Home > Enterprise >  Usage of pusha/popa in function prologue/epilogue?
Usage of pusha/popa in function prologue/epilogue?

Time:12-31

Reading assembly tutorials, I saw that "function" prologue/epilogue consist in :

push bp
mov bp, sp  
---
pop bp

But I also saw some other tutorials using pusha then popa to preserve registers. So why, function prologue/epilogue doesn't perform a pusha/popa to save registers context in addition to setup bp ?

CodePudding user response:

They don't save all registers because you don't always need all registers saved. Saving them and restoring them is slow. Yeah, it's a small single instruction which seems like a saving but it takes time and stack space. To get an idea of what is saved look at the calling conventions.

https://en.wikipedia.org/wiki/X86_calling_conventions

PUSHA/PUSHAD—Push All General-Purpose Registers

These are slow instructions.
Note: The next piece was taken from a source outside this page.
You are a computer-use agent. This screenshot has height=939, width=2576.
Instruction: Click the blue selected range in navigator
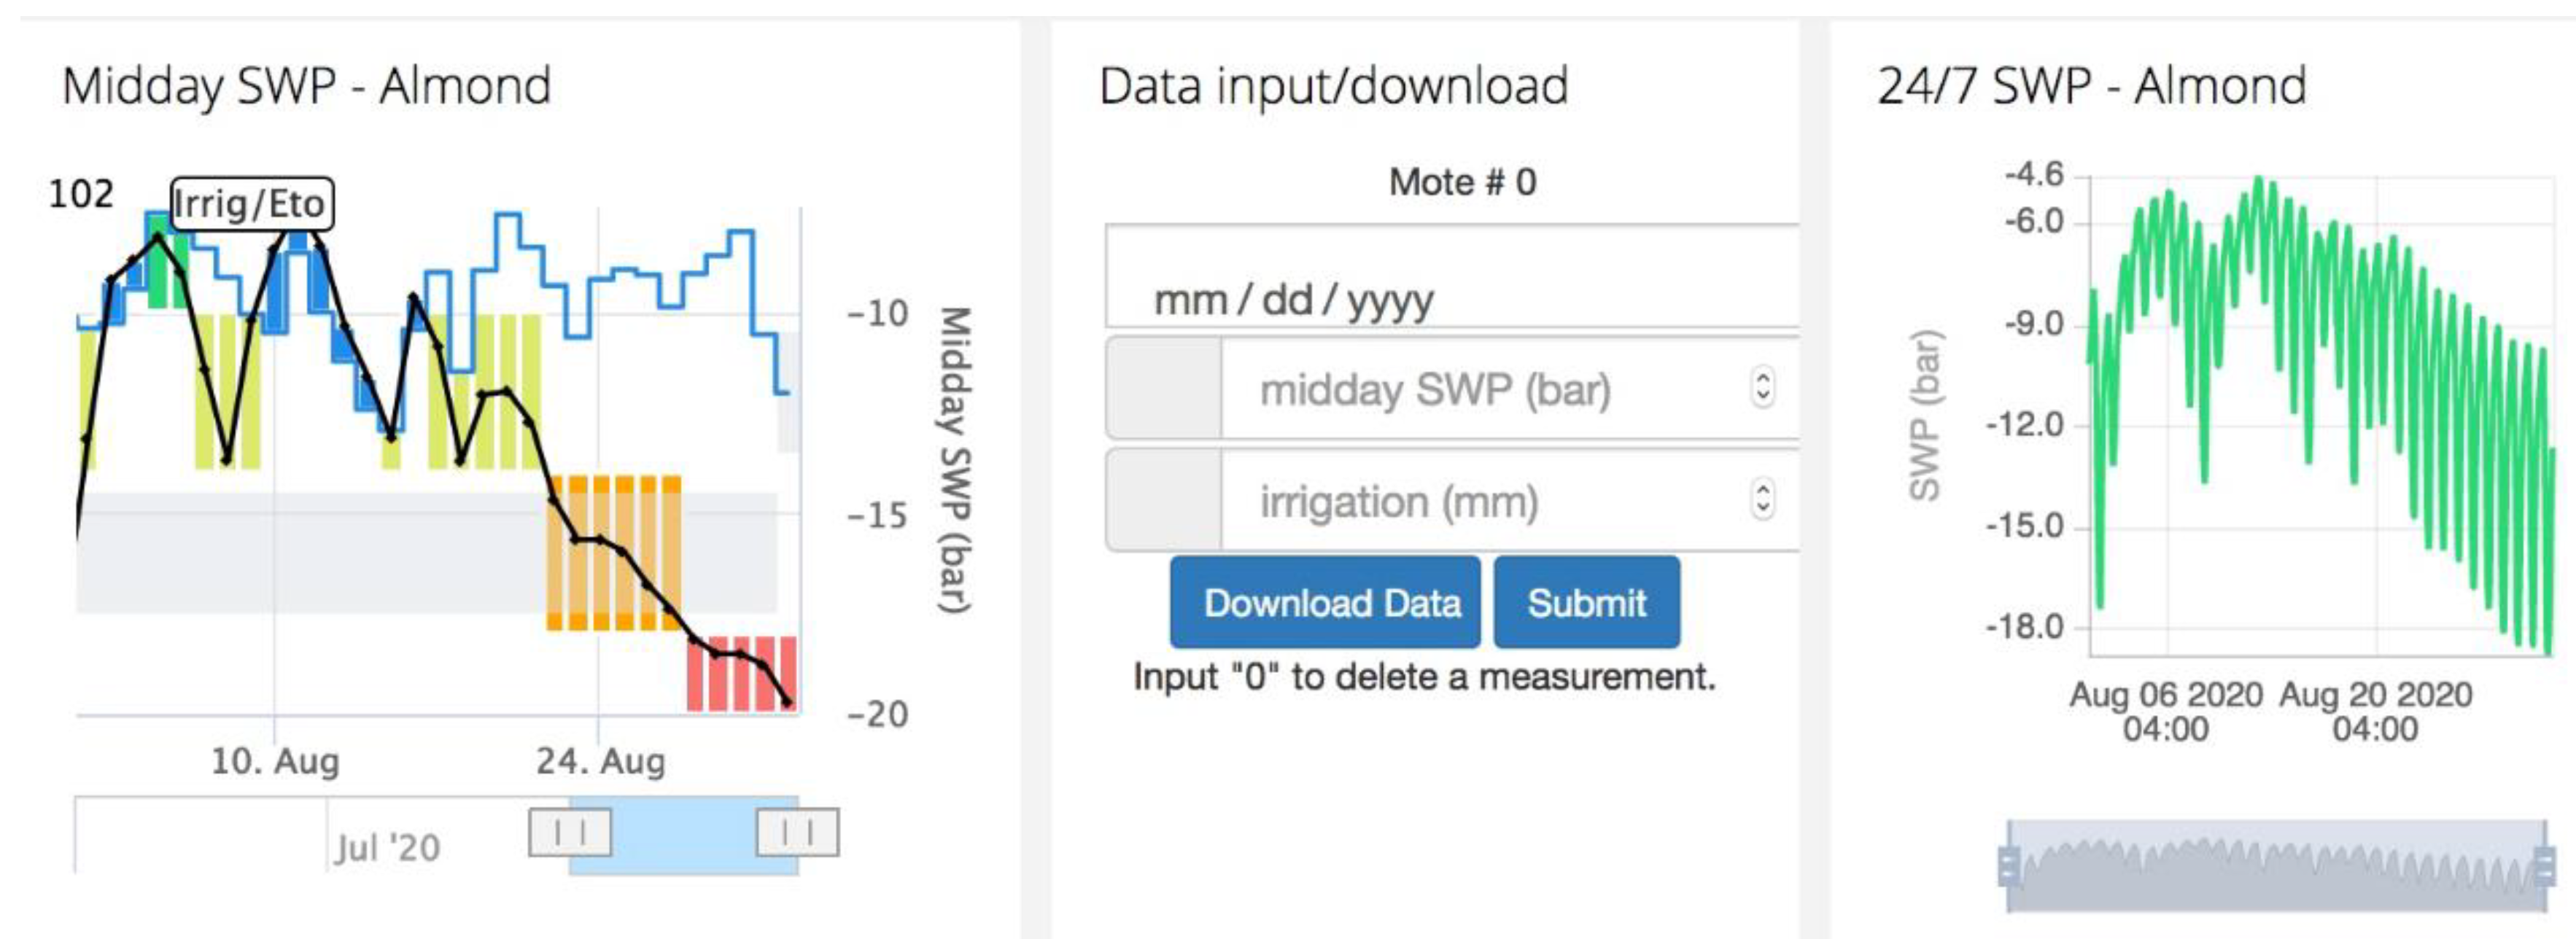(x=684, y=836)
On Skylake, PUSHA takes 19 uops and 8 cycles of throughput. POPA takes 18 uops and 8c of throughput.

Also, PUSHA/PUSHAD are invalid in 64-bit. They were rightfully purged by AMD and then by Intel when x86 was extended to 64b.

Modern compilers go the other direction and avoid saving registers if possible. LLVM performs an analysis called shrink wrapping where the prolog gets pushed forward to allow fast early exit.

https://llvm.org/doxygen/ShrinkWrap_8cpp_source.html

These are terrible, horrible, no good, very bad instructions.

CodePudding user response:

Reading assembly tutorials, I saw that "function" prologue/epilogue...

For true assembly language (where you don't have to comply with the calling conventions of a different language) the words "function prologue/epilogue" don't make sense.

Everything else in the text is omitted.